→ **Material to process**
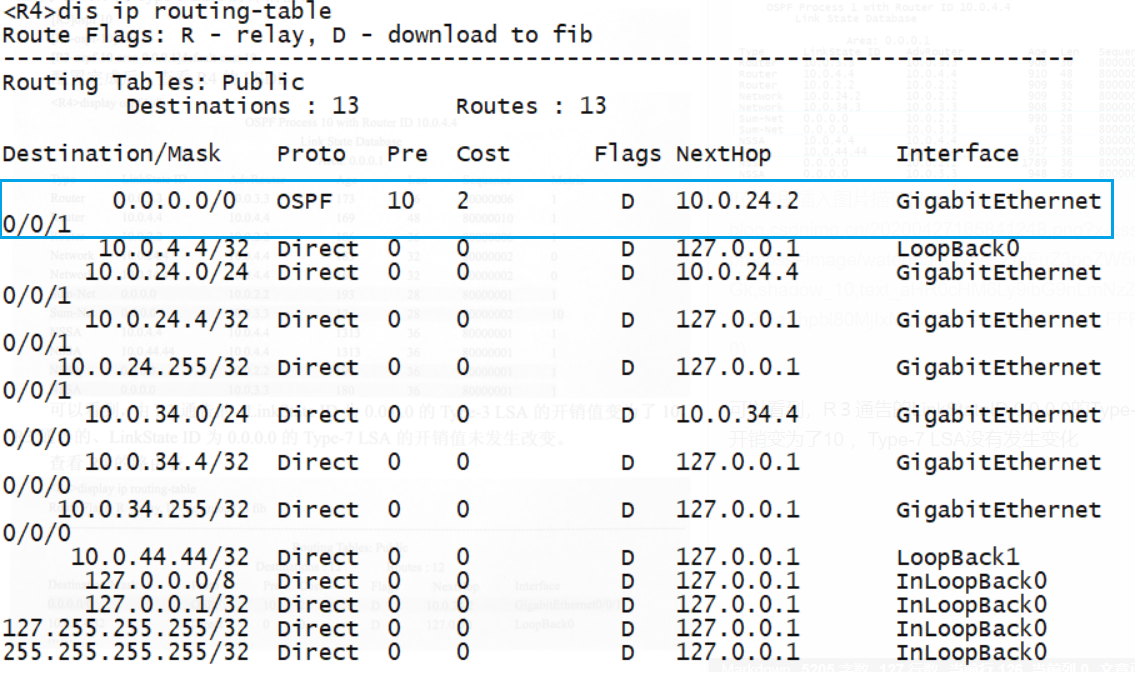Click the Cost column header
The image size is (1135, 675).
(483, 153)
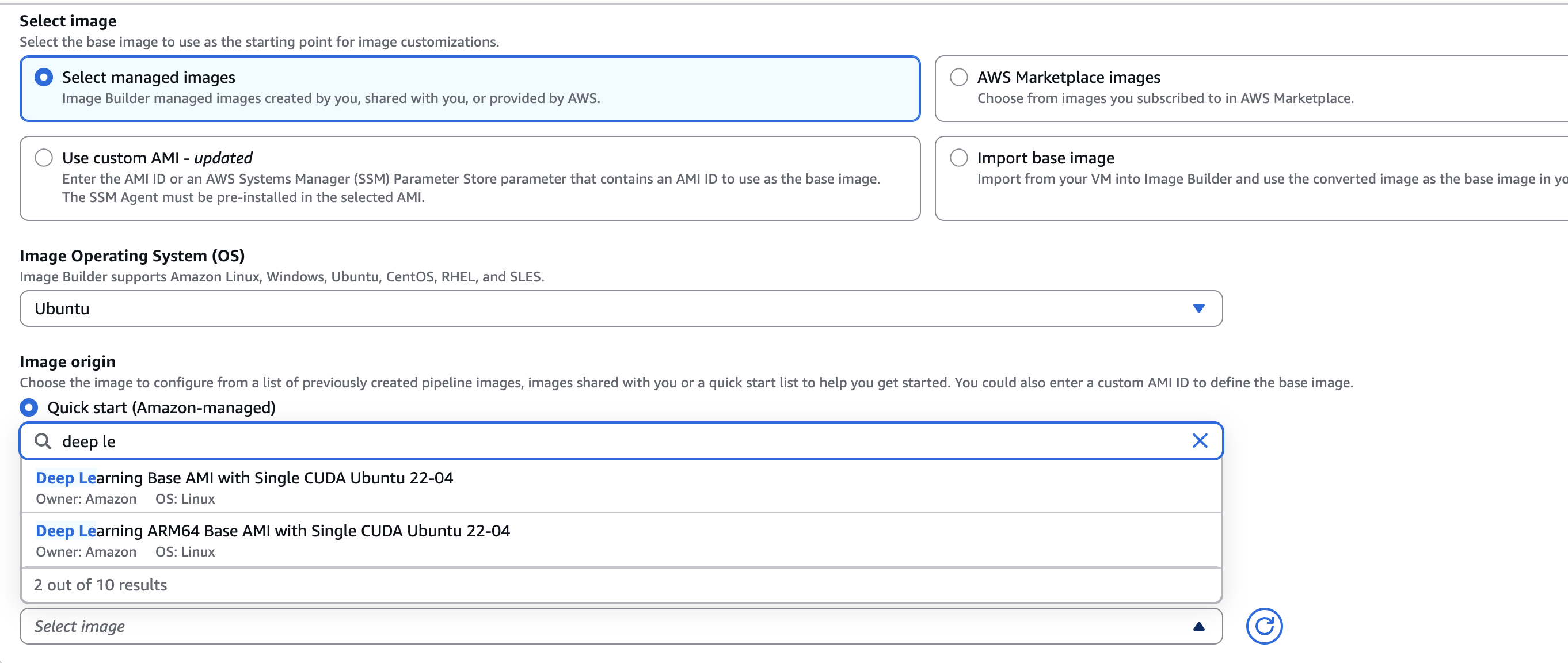Click the Select managed images card description
This screenshot has height=663, width=1568.
(x=331, y=98)
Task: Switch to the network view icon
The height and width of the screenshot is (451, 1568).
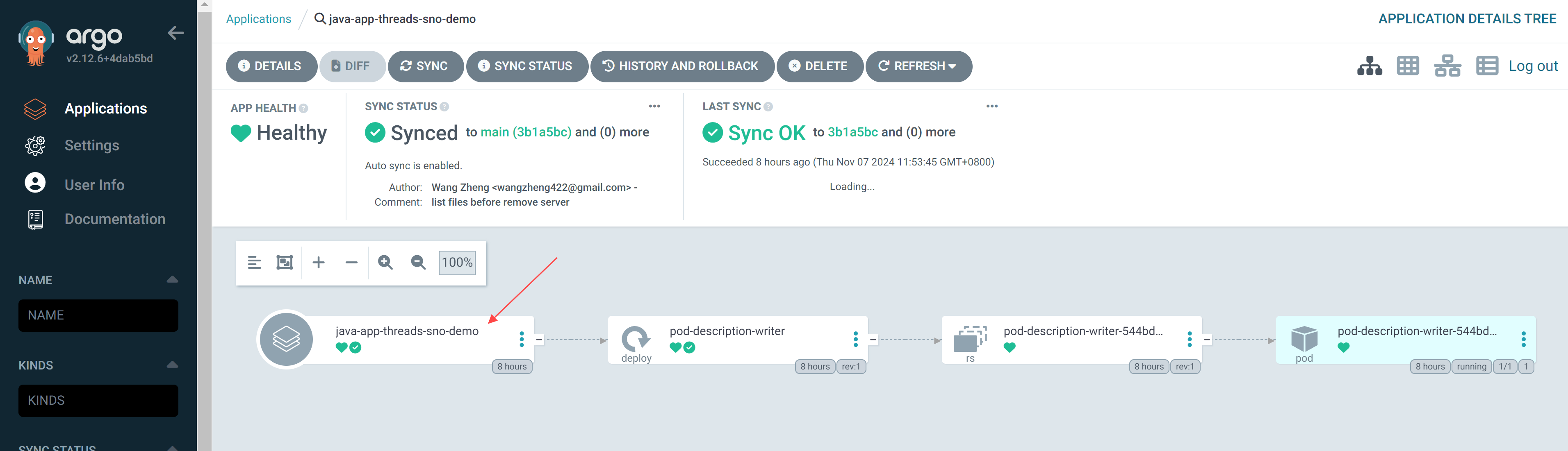Action: (x=1447, y=66)
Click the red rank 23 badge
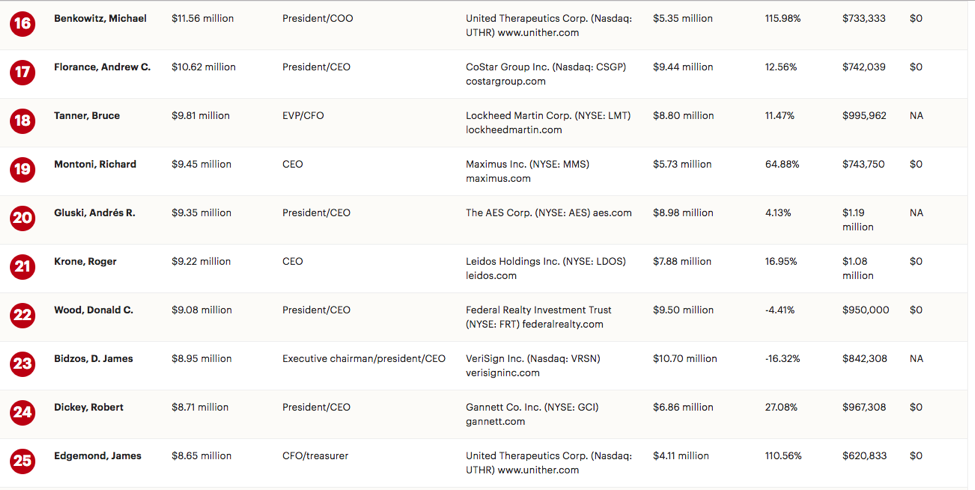 22,364
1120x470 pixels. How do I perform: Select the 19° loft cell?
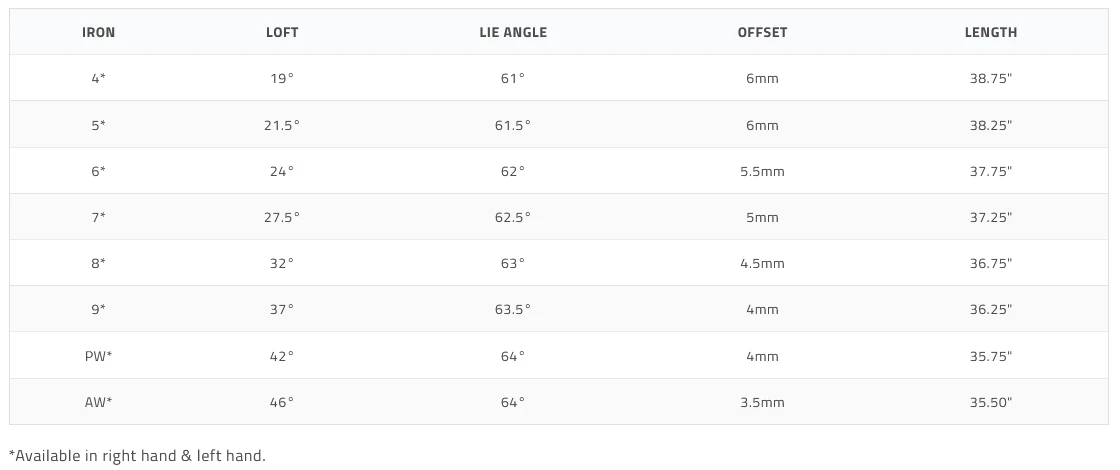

→ **Aim**
Return each line from the material above that contains the word "screenshot". The match is case-sensitive.

→ **Final answer**
This screenshot has height=663, width=1568.
The height and width of the screenshot is (451, 1568).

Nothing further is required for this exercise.